REQUIRED ACTION:
Recast the listing, starting with its first line and going on through the line that contains "row-label: インタフェース設定 is", as a Markdown table with a Row column giving each line's number and a Content column giving the line itself, leaving out blank lines. Omit the pictures from the table.
-- Opening Marker --
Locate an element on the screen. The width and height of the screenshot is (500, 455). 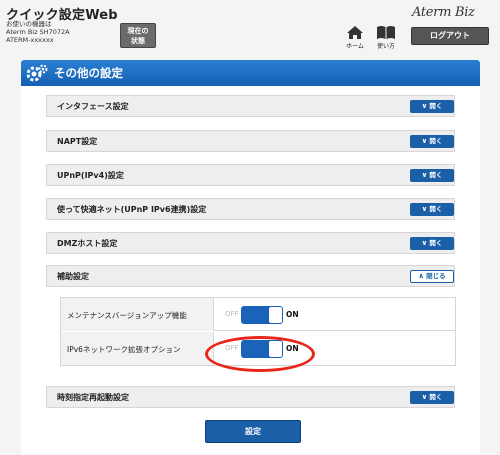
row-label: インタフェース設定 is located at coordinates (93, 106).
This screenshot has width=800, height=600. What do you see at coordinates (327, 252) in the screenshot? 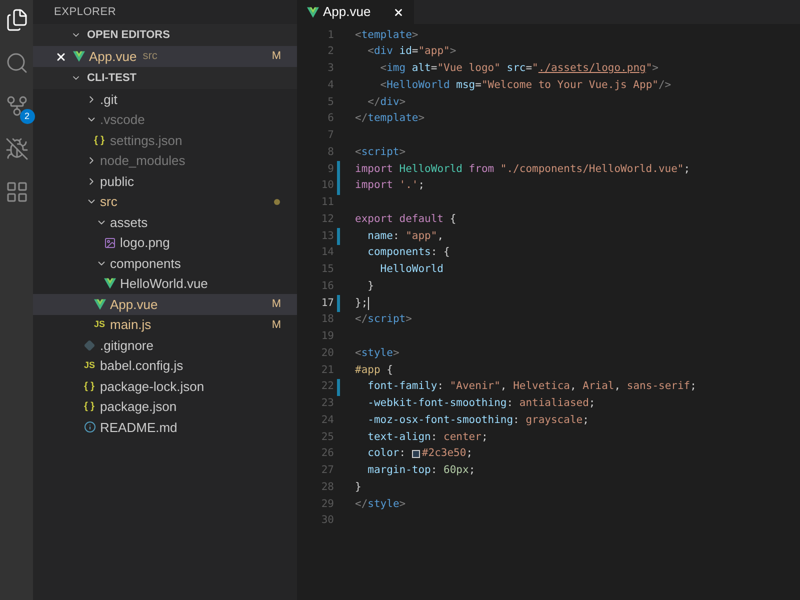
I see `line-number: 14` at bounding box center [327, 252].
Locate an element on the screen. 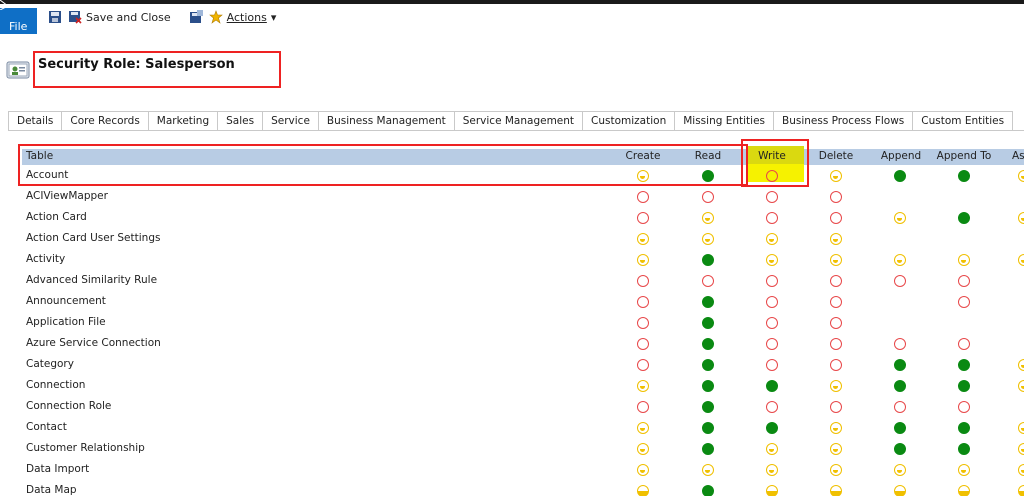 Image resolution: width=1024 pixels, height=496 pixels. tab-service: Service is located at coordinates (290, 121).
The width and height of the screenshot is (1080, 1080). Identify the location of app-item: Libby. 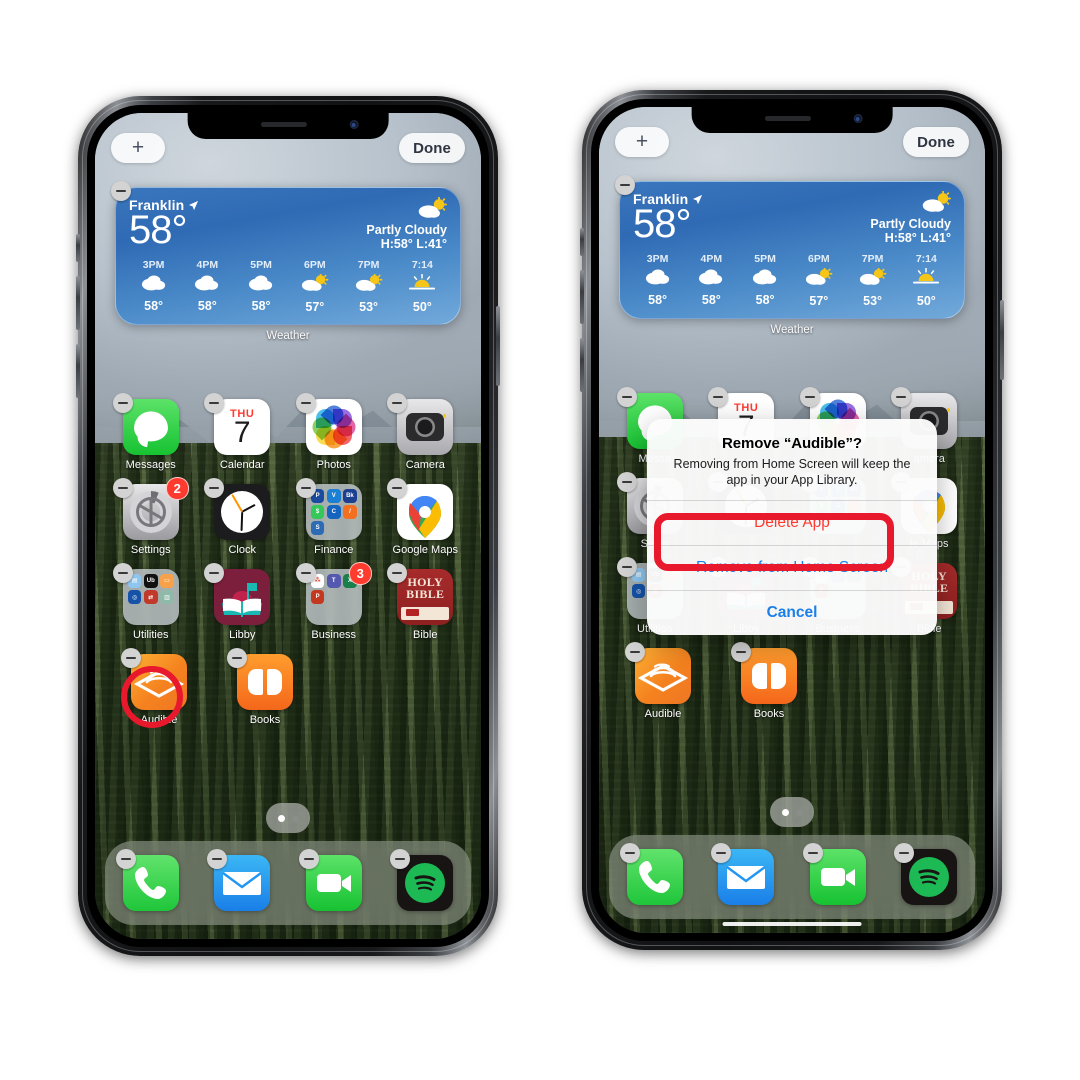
-- Closing Marker --
SOLUTION TO THIS PROBLEM:
| Row | Content |
|---|---|
| 1 | Locate an element on the screen. The width and height of the screenshot is (500, 455).  |
| 2 | row-label: インタフェース設定 is located at coordinates (93, 106). |